## EXTRACT TO READ:
Last February, Egyptians celebrated Hosni Mubarak's ouster. He became an obstacle to Washington's Middle East agenda and had to go.
For years, State Department and Pentagon officials wanted him out for opposing key US policies, including Iran's nuclear program and Bush's 2003 Iraq war.
A military junta replaced him, headed by Field Marshall Mohammed Hussein Tantawi. He's a powerful old regime stalwart with close ties to Washington. However, US diplomats call him "aged and change-resistant." Notably, he opposes economic and political reform that conflicts with military rule.
On November 25, hundreds of thousands rallied in Cairo's Tahrir Square against Washington's backed military junta. Chants included:
"The people demand the removal of the field marshall (aka dictator)." "We will not go, he should go," and "Down, down with military rule.”

## EXERCISE DATA:

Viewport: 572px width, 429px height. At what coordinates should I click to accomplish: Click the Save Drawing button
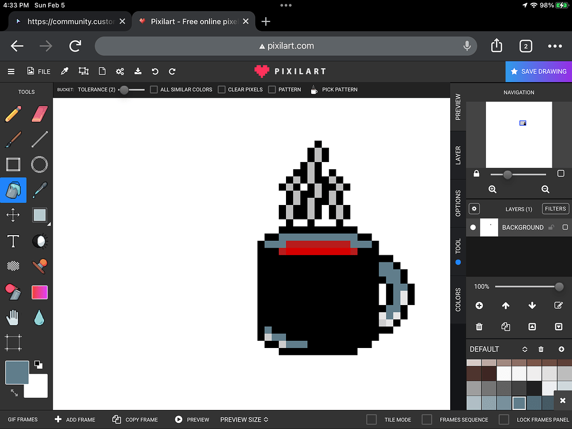click(538, 72)
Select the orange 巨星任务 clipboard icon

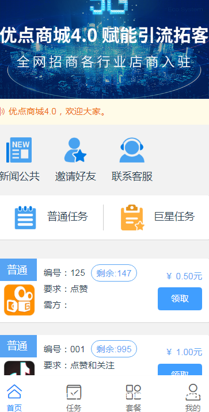[x=132, y=218]
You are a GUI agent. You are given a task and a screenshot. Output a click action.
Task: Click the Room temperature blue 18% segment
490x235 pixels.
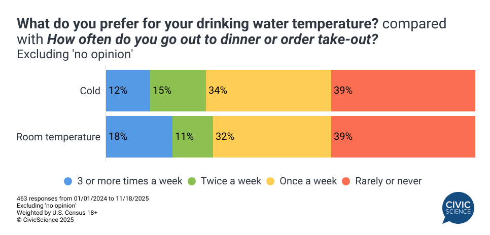click(x=139, y=137)
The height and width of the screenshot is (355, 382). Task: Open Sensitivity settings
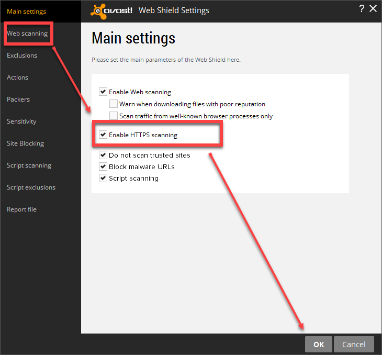(21, 121)
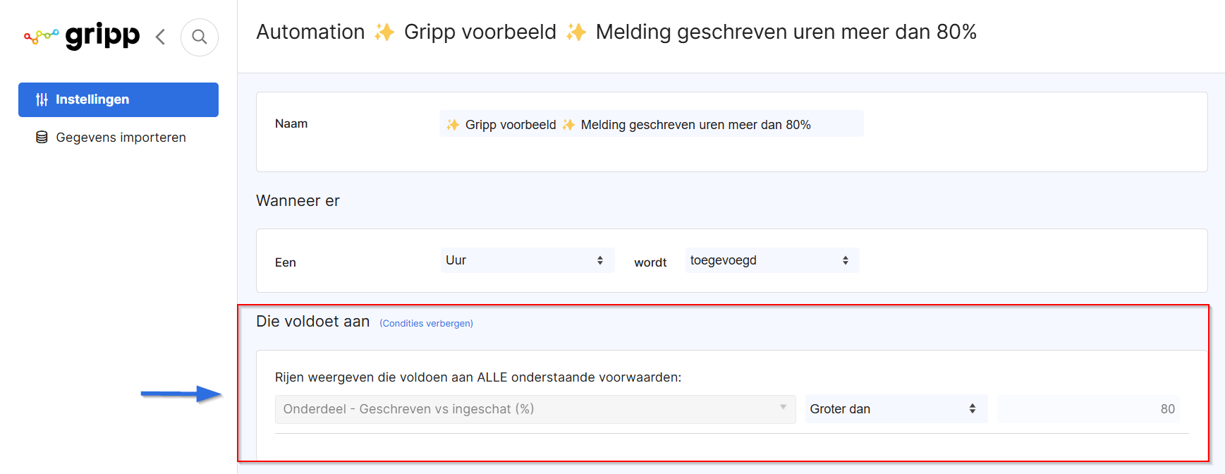Focus the Naam text field
This screenshot has height=474, width=1225.
pos(651,123)
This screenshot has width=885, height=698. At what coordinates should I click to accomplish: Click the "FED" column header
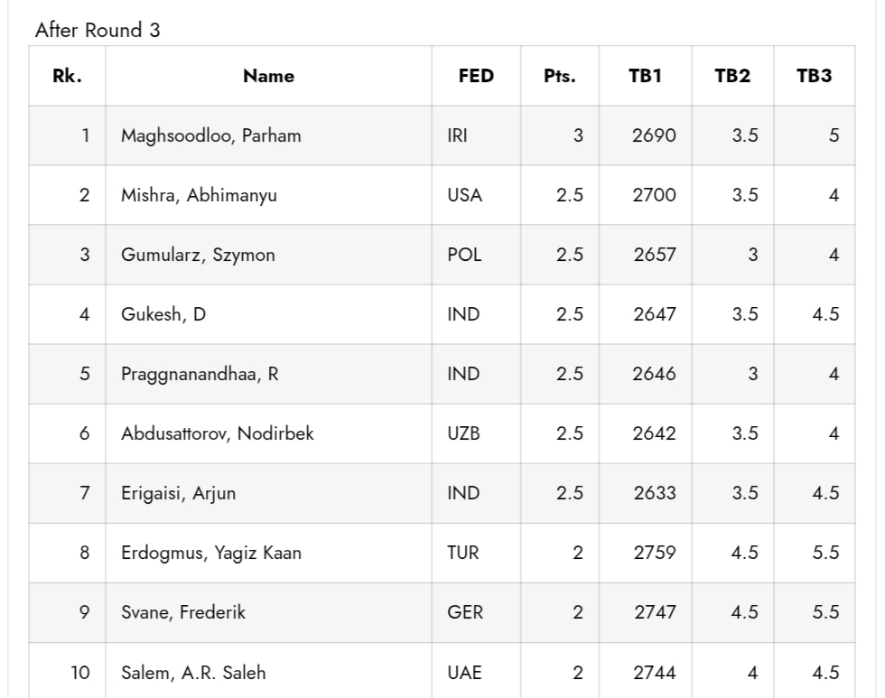point(476,77)
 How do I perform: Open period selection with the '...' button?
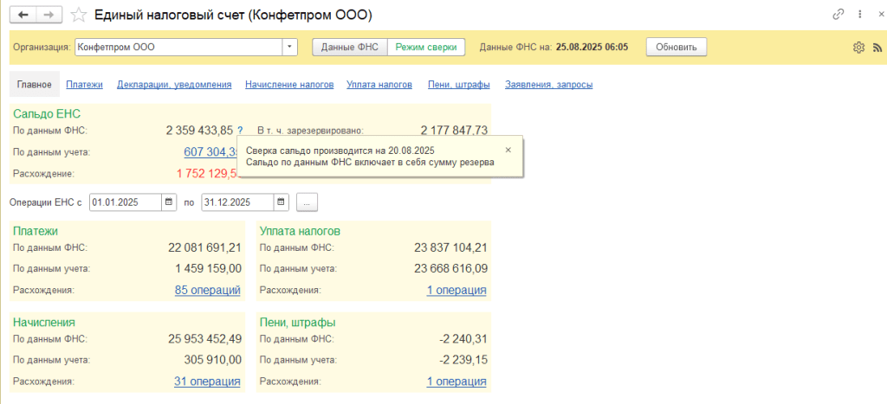click(308, 202)
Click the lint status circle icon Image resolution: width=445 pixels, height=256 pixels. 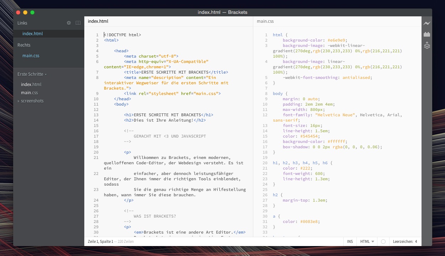point(383,241)
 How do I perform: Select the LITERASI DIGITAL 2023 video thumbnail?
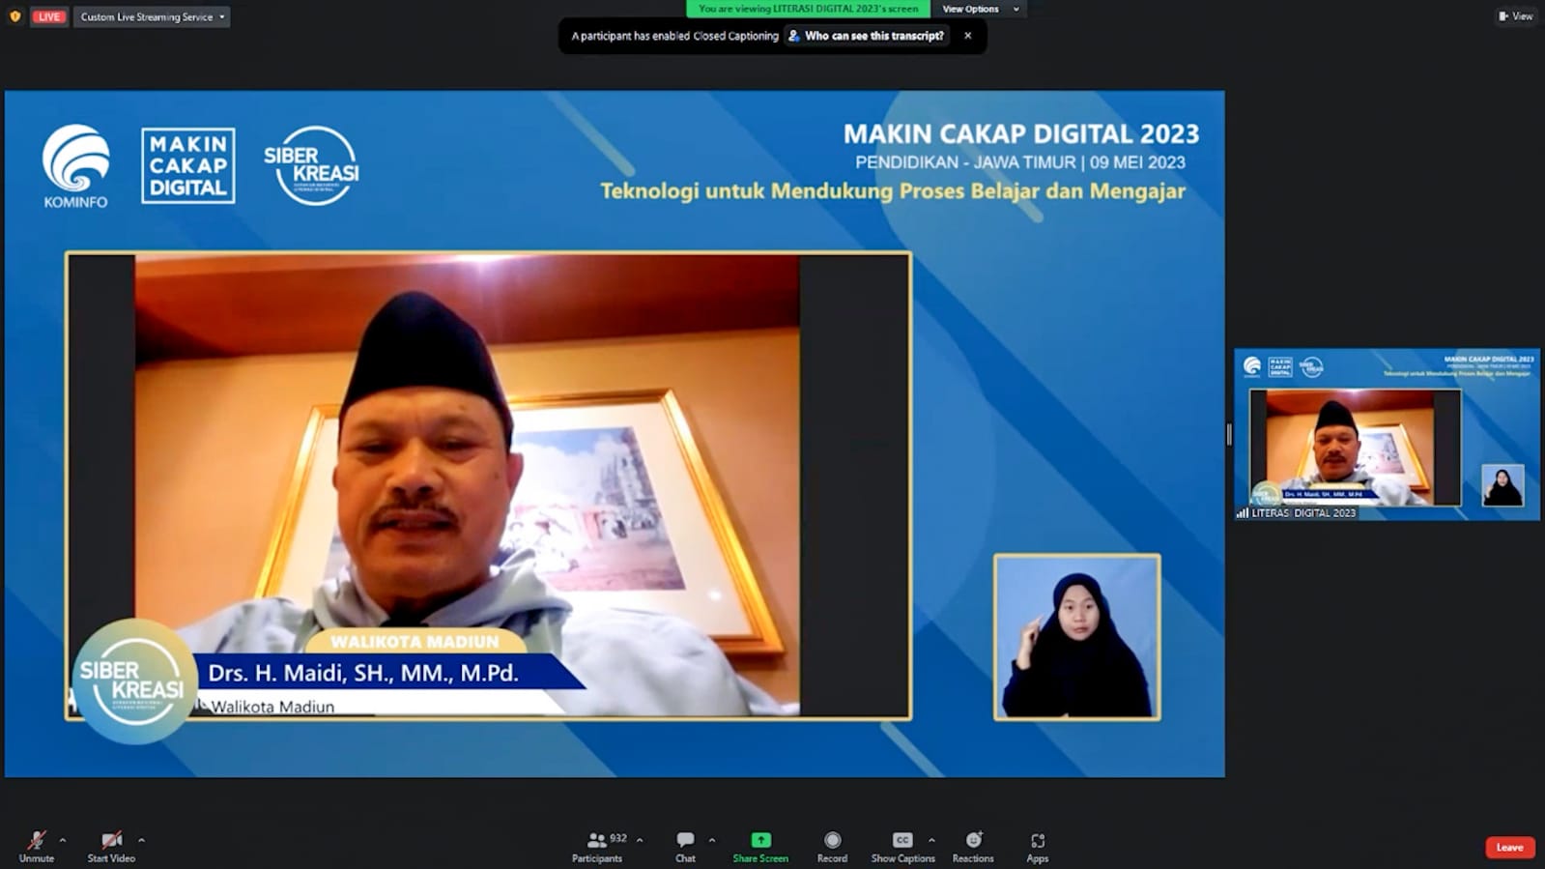click(x=1387, y=435)
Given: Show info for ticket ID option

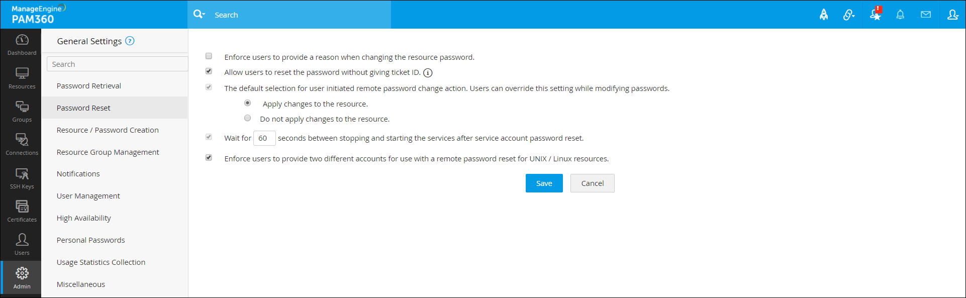Looking at the screenshot, I should pos(428,73).
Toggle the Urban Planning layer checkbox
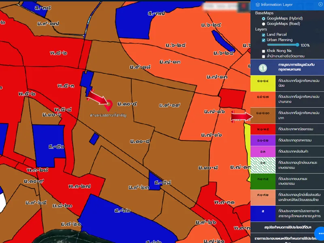The width and height of the screenshot is (324, 243). click(264, 40)
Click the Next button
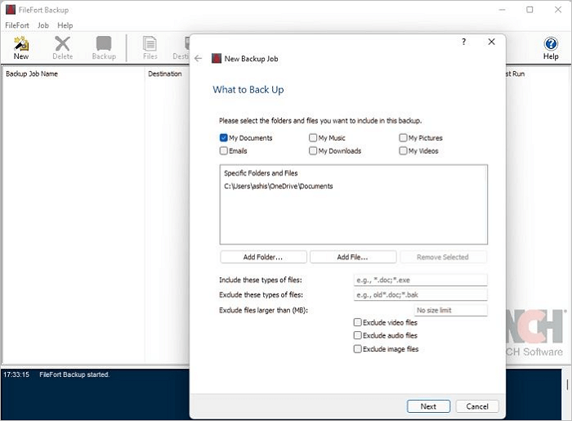Image resolution: width=572 pixels, height=421 pixels. click(x=428, y=406)
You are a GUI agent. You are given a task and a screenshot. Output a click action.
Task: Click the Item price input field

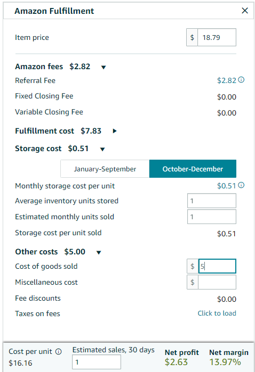217,37
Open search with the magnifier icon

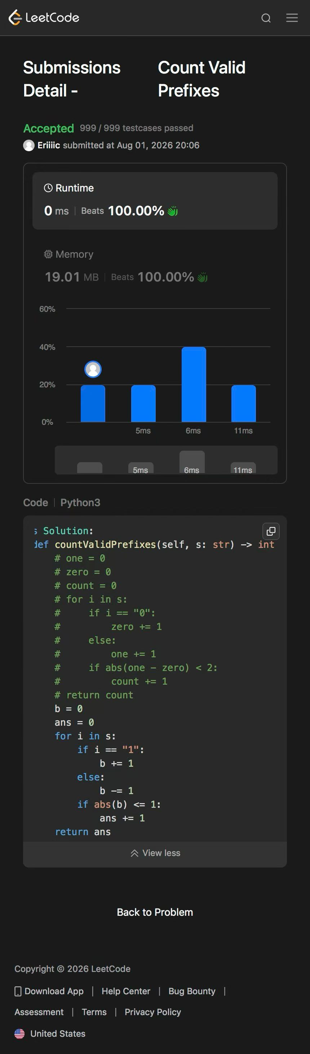266,18
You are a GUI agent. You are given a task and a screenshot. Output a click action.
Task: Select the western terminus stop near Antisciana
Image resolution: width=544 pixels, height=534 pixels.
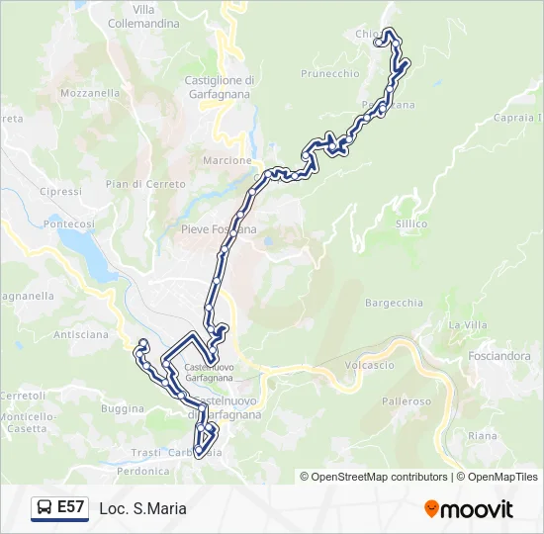[143, 343]
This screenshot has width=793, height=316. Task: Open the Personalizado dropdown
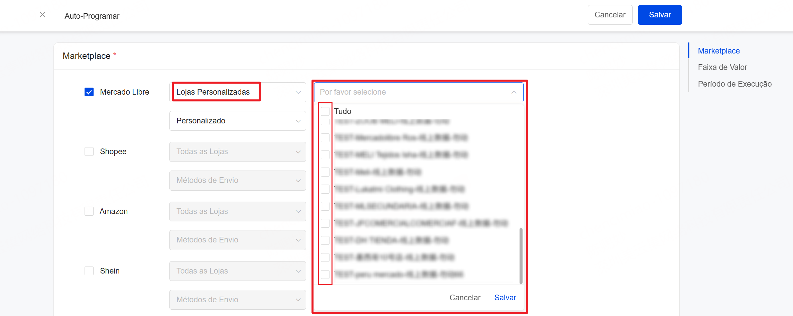pos(237,121)
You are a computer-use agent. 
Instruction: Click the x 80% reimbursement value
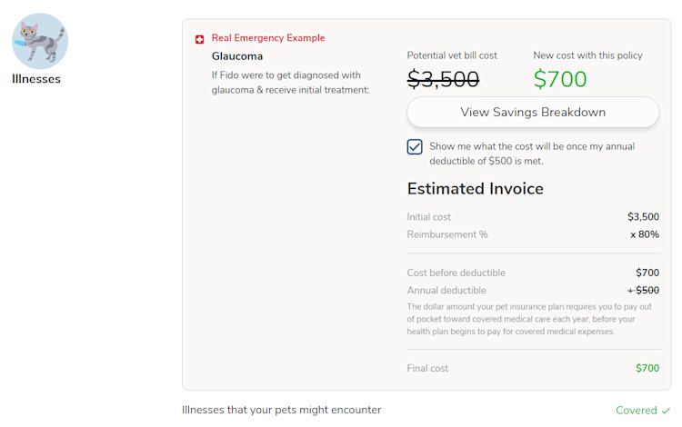click(645, 234)
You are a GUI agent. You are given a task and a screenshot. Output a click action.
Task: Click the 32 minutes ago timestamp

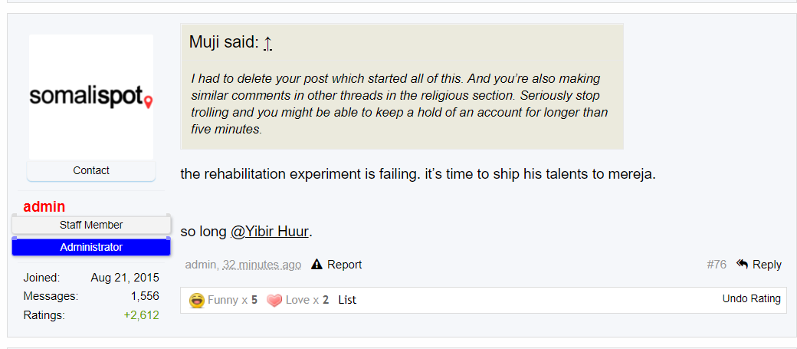(262, 265)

## TASK DIRECTIONS:
Answer these questions from the text on Egypt's military junta:
1. Who headed the military junta that replaced Mubarak?
2. On what date did hundreds of thousands rally in Cairo's Tahrir Square?
3. Along with Iran's nuclear program, which US policy did Mubarak oppose?
The records have nothing to do with what follows.

## RESPONSE BOX:
1. Field Marshall Mohammed Hussein Tantawi
2. November 25
3. Bush's 2003 Iraq war